Task to complete: Every line from the one with "The height and width of the screenshot is (281, 358)." to the one with "Screen dimensions: 320x180", including those two, is to be copied exactly; all other lines of the entries below are left out.
[[ Records shown, beginning ]]
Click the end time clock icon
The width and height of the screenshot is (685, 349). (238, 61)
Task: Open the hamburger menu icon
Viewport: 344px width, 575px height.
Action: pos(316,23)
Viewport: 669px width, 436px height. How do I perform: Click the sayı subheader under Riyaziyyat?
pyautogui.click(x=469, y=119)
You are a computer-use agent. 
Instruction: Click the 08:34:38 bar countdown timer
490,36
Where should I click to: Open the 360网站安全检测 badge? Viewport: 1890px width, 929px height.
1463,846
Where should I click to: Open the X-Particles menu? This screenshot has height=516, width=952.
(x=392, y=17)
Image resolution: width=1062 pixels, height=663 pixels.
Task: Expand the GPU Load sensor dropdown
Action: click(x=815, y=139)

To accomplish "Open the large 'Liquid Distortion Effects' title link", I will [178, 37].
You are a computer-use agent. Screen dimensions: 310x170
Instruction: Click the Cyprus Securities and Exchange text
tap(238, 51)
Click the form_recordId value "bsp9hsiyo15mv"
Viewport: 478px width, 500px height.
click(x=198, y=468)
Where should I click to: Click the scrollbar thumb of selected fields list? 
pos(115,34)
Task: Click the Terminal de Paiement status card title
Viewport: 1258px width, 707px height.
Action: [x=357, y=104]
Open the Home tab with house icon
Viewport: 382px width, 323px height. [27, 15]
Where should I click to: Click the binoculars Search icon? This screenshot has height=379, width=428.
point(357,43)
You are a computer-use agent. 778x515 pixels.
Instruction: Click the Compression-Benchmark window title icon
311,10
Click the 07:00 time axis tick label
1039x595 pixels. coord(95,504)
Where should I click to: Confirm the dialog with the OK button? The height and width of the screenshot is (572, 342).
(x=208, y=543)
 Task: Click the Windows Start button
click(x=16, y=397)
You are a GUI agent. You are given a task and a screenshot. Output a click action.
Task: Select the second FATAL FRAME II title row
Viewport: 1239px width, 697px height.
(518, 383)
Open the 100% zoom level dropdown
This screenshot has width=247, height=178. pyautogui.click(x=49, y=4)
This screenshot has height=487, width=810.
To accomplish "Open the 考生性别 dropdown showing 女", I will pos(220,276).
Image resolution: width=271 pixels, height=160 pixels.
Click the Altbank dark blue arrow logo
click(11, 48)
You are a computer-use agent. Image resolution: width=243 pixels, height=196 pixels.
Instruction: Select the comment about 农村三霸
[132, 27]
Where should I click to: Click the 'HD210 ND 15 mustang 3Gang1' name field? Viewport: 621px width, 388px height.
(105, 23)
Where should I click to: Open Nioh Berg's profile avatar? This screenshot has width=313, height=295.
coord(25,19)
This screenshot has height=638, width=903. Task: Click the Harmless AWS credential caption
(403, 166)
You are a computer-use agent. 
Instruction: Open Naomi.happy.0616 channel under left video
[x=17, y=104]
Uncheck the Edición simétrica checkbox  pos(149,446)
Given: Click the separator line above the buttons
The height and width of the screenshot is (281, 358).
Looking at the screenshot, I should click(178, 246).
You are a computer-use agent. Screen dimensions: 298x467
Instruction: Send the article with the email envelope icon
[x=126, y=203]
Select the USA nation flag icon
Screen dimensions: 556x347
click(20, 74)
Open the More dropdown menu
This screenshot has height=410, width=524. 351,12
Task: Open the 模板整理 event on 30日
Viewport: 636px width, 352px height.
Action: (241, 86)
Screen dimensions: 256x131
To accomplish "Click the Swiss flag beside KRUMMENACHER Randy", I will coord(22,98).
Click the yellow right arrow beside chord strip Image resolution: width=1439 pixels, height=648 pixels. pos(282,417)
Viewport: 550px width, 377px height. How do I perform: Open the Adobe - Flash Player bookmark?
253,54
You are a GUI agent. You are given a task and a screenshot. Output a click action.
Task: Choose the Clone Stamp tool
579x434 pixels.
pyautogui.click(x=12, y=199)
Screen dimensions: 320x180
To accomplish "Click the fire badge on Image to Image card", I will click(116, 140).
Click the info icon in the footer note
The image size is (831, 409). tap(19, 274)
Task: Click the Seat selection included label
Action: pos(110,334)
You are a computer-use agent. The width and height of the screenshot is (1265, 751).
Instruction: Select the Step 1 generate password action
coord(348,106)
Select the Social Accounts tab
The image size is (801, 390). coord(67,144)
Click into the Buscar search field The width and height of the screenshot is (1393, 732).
[[ Records shown, end ]]
Solved exercise:
The height and width of the screenshot is (281, 358).
Looking at the screenshot, I should click(178, 246).
You are a computer-use agent. Screen dimensions: 298x467
Instruction: Send the article with the email envelope icon
[x=126, y=203]
Select the USA nation flag icon
Screen dimensions: 556x347
click(20, 74)
Open the More dropdown menu
This screenshot has height=410, width=524. 351,12
Task: Open the 模板整理 event on 30日
Viewport: 636px width, 352px height.
Action: (241, 86)
Screen dimensions: 256x131
To accomplish "Click the Swiss flag beside KRUMMENACHER Randy", I will coord(22,98).
Click the yellow right arrow beside chord strip Image resolution: width=1439 pixels, height=648 pixels. pos(282,417)
Viewport: 550px width, 377px height. How do I perform: Open the Adobe - Flash Player bookmark?
253,54
You are a GUI agent. You are given a task and a screenshot. Output a click action.
Task: Choose the Clone Stamp tool
579x434 pixels.
pyautogui.click(x=12, y=199)
Screen dimensions: 320x180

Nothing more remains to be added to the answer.